• Problem: Set down all of the records below exactly, please, omitting the images.
BEGIN Records to use
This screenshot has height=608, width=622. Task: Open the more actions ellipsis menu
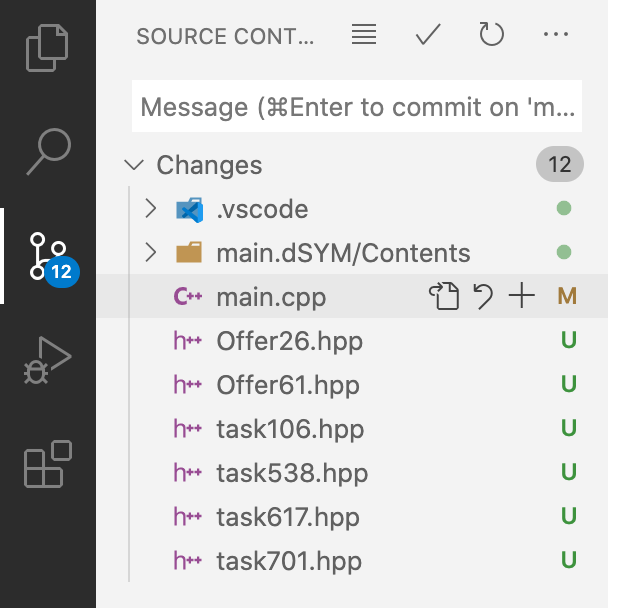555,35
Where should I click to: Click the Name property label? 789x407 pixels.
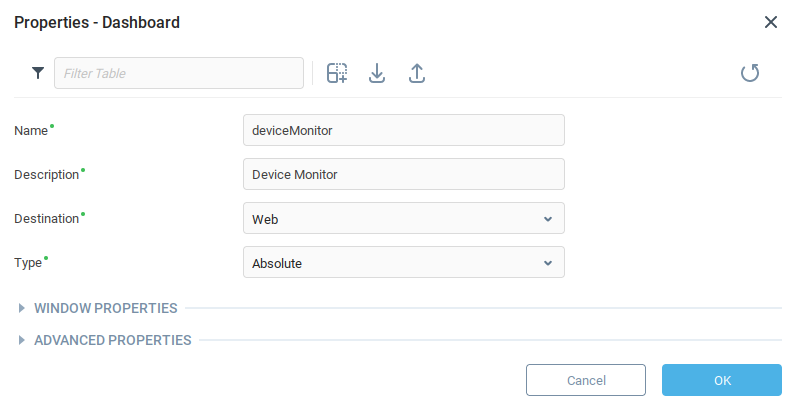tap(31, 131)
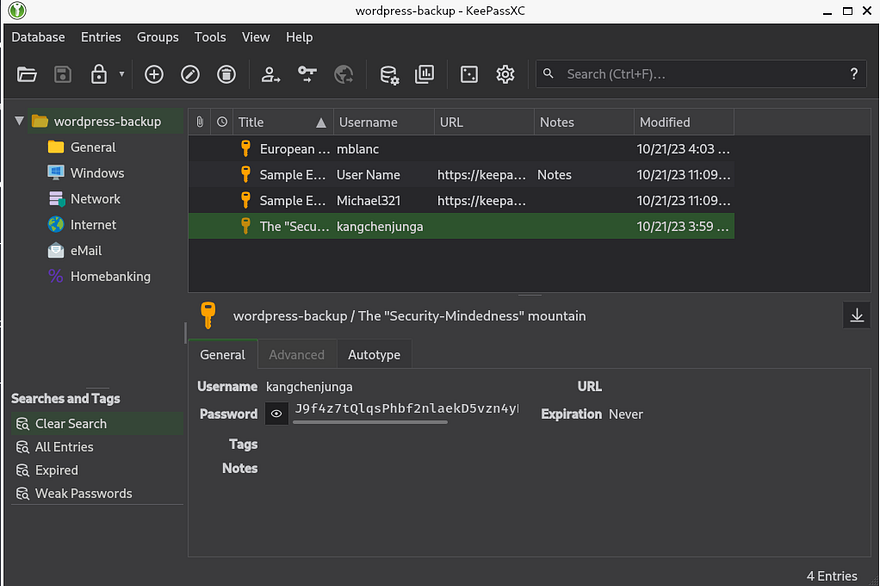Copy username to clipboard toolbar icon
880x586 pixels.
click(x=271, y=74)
END Records to use
• Worked solution:
This screenshot has height=608, width=622. Task: Open the more actions ellipsis menu
555,35
Where should I click to: Click the Name property label? 789x407 pixels.
tap(31, 131)
Copy username to clipboard toolbar icon
880x586 pixels.
click(x=271, y=74)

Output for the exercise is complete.